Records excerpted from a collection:
· · · ·

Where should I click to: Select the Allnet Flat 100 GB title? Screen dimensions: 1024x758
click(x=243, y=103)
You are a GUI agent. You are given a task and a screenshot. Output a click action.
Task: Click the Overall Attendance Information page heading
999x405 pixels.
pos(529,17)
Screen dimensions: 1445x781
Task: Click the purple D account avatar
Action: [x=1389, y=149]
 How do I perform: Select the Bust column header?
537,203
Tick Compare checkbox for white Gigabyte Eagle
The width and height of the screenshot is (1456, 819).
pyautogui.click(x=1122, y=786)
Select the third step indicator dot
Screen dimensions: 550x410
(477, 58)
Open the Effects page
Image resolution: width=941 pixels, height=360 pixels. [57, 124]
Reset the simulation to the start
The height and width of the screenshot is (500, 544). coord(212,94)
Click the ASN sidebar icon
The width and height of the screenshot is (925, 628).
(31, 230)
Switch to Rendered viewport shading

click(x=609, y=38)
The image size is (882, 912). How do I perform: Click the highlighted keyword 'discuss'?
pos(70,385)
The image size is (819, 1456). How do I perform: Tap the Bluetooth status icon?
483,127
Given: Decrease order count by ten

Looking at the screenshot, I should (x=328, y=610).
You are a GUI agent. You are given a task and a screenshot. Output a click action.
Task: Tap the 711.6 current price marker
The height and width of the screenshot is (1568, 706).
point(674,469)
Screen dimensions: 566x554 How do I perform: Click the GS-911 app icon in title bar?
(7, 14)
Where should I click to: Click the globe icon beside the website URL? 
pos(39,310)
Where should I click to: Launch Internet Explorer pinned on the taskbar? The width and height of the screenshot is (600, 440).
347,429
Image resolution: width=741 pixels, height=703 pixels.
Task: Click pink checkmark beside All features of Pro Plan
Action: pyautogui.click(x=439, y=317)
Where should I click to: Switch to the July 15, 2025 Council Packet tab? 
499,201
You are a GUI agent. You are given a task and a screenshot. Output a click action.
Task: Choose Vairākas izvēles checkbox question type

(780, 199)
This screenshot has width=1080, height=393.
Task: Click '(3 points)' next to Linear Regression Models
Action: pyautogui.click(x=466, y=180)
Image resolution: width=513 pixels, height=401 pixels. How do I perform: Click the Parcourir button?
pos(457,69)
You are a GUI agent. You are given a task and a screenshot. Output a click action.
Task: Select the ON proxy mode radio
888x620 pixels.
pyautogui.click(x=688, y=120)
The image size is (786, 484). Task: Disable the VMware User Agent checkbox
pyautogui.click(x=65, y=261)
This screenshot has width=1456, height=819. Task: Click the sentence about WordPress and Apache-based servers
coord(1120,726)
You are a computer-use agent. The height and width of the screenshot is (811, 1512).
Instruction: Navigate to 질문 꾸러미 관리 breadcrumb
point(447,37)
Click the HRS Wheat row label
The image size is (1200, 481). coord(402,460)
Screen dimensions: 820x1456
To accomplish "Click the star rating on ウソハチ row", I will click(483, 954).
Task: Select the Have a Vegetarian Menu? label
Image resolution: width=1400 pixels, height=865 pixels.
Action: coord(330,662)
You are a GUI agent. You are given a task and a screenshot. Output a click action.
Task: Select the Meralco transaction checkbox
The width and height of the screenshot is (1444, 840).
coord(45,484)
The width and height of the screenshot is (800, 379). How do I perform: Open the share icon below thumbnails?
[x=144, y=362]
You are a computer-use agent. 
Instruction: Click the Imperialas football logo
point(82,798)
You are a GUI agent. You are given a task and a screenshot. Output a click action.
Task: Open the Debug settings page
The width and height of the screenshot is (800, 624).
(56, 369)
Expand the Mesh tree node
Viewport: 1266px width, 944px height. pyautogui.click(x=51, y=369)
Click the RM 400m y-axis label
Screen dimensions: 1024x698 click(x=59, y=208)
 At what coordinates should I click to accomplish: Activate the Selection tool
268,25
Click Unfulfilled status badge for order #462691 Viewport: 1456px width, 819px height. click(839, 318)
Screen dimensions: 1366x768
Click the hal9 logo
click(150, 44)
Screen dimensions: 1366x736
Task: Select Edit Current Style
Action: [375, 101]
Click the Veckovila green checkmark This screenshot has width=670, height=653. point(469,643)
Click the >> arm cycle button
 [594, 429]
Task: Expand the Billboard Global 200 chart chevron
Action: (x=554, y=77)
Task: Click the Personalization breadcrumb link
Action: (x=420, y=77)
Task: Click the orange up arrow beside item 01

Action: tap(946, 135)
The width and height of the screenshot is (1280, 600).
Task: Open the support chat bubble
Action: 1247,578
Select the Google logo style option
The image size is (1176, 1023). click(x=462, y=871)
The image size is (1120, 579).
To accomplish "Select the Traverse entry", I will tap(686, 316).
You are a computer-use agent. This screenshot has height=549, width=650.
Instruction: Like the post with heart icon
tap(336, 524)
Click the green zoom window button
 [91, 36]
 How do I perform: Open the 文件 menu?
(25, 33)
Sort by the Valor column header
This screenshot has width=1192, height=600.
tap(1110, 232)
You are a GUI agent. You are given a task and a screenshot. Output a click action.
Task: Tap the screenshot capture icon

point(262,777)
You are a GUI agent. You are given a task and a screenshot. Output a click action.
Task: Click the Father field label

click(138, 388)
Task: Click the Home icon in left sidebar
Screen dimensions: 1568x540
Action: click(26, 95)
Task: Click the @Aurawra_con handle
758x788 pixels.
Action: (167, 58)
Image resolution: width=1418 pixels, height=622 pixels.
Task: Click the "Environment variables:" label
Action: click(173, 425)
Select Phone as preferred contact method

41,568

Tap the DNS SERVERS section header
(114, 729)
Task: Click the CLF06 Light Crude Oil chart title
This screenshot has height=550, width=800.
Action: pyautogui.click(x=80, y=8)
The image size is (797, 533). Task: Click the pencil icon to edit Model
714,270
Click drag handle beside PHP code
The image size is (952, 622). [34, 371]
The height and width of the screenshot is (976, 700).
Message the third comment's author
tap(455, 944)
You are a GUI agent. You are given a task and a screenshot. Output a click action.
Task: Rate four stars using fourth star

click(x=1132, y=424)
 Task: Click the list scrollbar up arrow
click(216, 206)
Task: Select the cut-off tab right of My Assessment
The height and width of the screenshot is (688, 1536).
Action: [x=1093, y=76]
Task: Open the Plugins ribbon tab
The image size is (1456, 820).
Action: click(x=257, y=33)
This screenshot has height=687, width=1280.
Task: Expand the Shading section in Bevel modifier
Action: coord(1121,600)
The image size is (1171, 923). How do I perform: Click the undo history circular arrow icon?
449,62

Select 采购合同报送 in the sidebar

· · · ·

What is expected: Return every line above exactly.

Finished task:
Where should I click to: Select the Allnet Flat 100 GB title? Screen dimensions: 1024x758
click(x=243, y=103)
You are a GUI agent. You are given a task and a screenshot. Output a click action.
Task: Click the Overall Attendance Information page heading
999x405 pixels.
pos(529,17)
Screen dimensions: 1445x781
Task: Click the purple D account avatar
Action: [x=1389, y=149]
 How do I perform: Select the Bust column header?
537,203
Tick Compare checkbox for white Gigabyte Eagle
The width and height of the screenshot is (1456, 819).
pyautogui.click(x=1122, y=786)
Select the third step indicator dot
Screen dimensions: 550x410
(477, 58)
Open the Effects page
Image resolution: width=941 pixels, height=360 pixels. [57, 124]
Reset the simulation to the start
The height and width of the screenshot is (500, 544). coord(212,94)
Click the ASN sidebar icon
The width and height of the screenshot is (925, 628).
(31, 230)
Switch to Rendered viewport shading

click(x=609, y=38)
The image size is (882, 912). How do I perform: Click the highlighted keyword 'discuss'?
pos(70,385)
The image size is (819, 1456). How do I perform: Tap the Bluetooth status icon?
483,127
Given: Decrease order count by ten

Looking at the screenshot, I should (x=328, y=610).
You are a GUI agent. You are given a task and a screenshot. Output a click action.
Task: Tap the 711.6 current price marker
The height and width of the screenshot is (1568, 706).
point(674,469)
Screen dimensions: 566x554 How do I perform: Click the GS-911 app icon in title bar?
(7, 14)
Where should I click to: Click the globe icon beside the website URL? 
pos(39,310)
Where should I click to: Launch Internet Explorer pinned on the taskbar? The width and height of the screenshot is (600, 440).
347,429
Image resolution: width=741 pixels, height=703 pixels.
Task: Click pink checkmark beside All features of Pro Plan
Action: pyautogui.click(x=439, y=317)
Where should I click to: Switch to the July 15, 2025 Council Packet tab? 
499,201
You are a GUI agent. You are given a task and a screenshot. Output a click action.
Task: Choose Vairākas izvēles checkbox question type

(780, 199)
This screenshot has width=1080, height=393.
Task: Click '(3 points)' next to Linear Regression Models
Action: pyautogui.click(x=466, y=180)
Image resolution: width=513 pixels, height=401 pixels. How do I perform: Click the Parcourir button?
pos(457,69)
You are a GUI agent. You are given a task and a screenshot. Output a click action.
Task: Select the ON proxy mode radio
888x620 pixels.
pyautogui.click(x=688, y=120)
The image size is (786, 484). Task: Disable the VMware User Agent checkbox
pyautogui.click(x=65, y=261)
This screenshot has width=1456, height=819. Task: Click the sentence about WordPress and Apache-based servers
coord(1120,726)
You are a computer-use agent. The height and width of the screenshot is (811, 1512).
Instruction: Navigate to 질문 꾸러미 관리 breadcrumb
point(447,37)
Click the HRS Wheat row label
The image size is (1200, 481). coord(402,460)
Screen dimensions: 820x1456
To accomplish "Click the star rating on ウソハチ row", I will click(483, 954).
Task: Select the Have a Vegetarian Menu? label
Image resolution: width=1400 pixels, height=865 pixels.
Action: coord(330,662)
You are a GUI agent. You are given a task and a screenshot. Output a click action.
Task: Select the Meralco transaction checkbox
The width and height of the screenshot is (1444, 840).
coord(45,484)
The width and height of the screenshot is (800, 379). How do I perform: Open the share icon below thumbnails?
[x=144, y=362]
You are a computer-use agent. 
Instruction: Click the Imperialas football logo
point(82,798)
You are a GUI agent. You are given a task and a screenshot. Output a click action.
Task: Open the Debug settings page
The width and height of the screenshot is (800, 624).
(56, 369)
Expand the Mesh tree node
Viewport: 1266px width, 944px height. pyautogui.click(x=51, y=369)
Click the RM 400m y-axis label
Screen dimensions: 1024x698 click(x=59, y=208)
 At what coordinates should I click to accomplish: Activate the Selection tool
268,25
Click Unfulfilled status badge for order #462691 Viewport: 1456px width, 819px height. click(839, 318)
Screen dimensions: 1366x768
Click the hal9 logo
click(150, 44)
Screen dimensions: 1366x736
Task: Select Edit Current Style
Action: [375, 101]
Click the Veckovila green checkmark This screenshot has width=670, height=653. point(469,643)
Click the >> arm cycle button
 [594, 429]
Task: Expand the Billboard Global 200 chart chevron
Action: (x=554, y=77)
Task: Click the Personalization breadcrumb link
Action: (x=420, y=77)
Task: Click the orange up arrow beside item 01

Action: tap(946, 135)
The width and height of the screenshot is (1280, 600).
Task: Open the support chat bubble
Action: 1247,578
Select the Google logo style option
The image size is (1176, 1023). click(x=462, y=871)
The image size is (1120, 579).
To accomplish "Select the Traverse entry", I will tap(686, 316).
You are a computer-use agent. This screenshot has height=549, width=650.
Instruction: Like the post with heart icon
tap(336, 524)
Click the green zoom window button
 [91, 36]
 How do I perform: Open the 文件 menu?
(25, 33)
Sort by the Valor column header
This screenshot has width=1192, height=600.
tap(1110, 232)
You are a GUI agent. You are given a task and a screenshot. Output a click action.
Task: Tap the screenshot capture icon

point(262,777)
You are a GUI agent. You are given a task and a screenshot. Output a click action.
Task: Click the Father field label

click(138, 388)
Task: Click the Home icon in left sidebar
Screen dimensions: 1568x540
Action: click(26, 95)
Task: Click the @Aurawra_con handle
758x788 pixels.
Action: (167, 58)
Image resolution: width=1418 pixels, height=622 pixels.
Task: Click the "Environment variables:" label
Action: click(173, 425)
Select Phone as preferred contact method

41,568

Tap the DNS SERVERS section header
(114, 729)
Task: Click the CLF06 Light Crude Oil chart title
This screenshot has height=550, width=800.
Action: pyautogui.click(x=80, y=8)
The image size is (797, 533). Task: Click the pencil icon to edit Model
714,270
Click drag handle beside PHP code
The image size is (952, 622). [34, 371]
The height and width of the screenshot is (976, 700).
Message the third comment's author
tap(455, 944)
You are a GUI agent. You are given a task and a screenshot. Output a click action.
Task: Rate four stars using fourth star

click(x=1132, y=424)
 Task: Click the list scrollbar up arrow
click(216, 206)
Task: Select the cut-off tab right of My Assessment
The height and width of the screenshot is (688, 1536).
Action: [x=1093, y=76]
Task: Open the Plugins ribbon tab
The image size is (1456, 820).
Action: click(x=257, y=33)
This screenshot has height=687, width=1280.
Task: Expand the Shading section in Bevel modifier
Action: coord(1121,600)
The image size is (1171, 923). How do I perform: Click the undo history circular arrow icon?
449,62

Select 采购合同报送 in the sidebar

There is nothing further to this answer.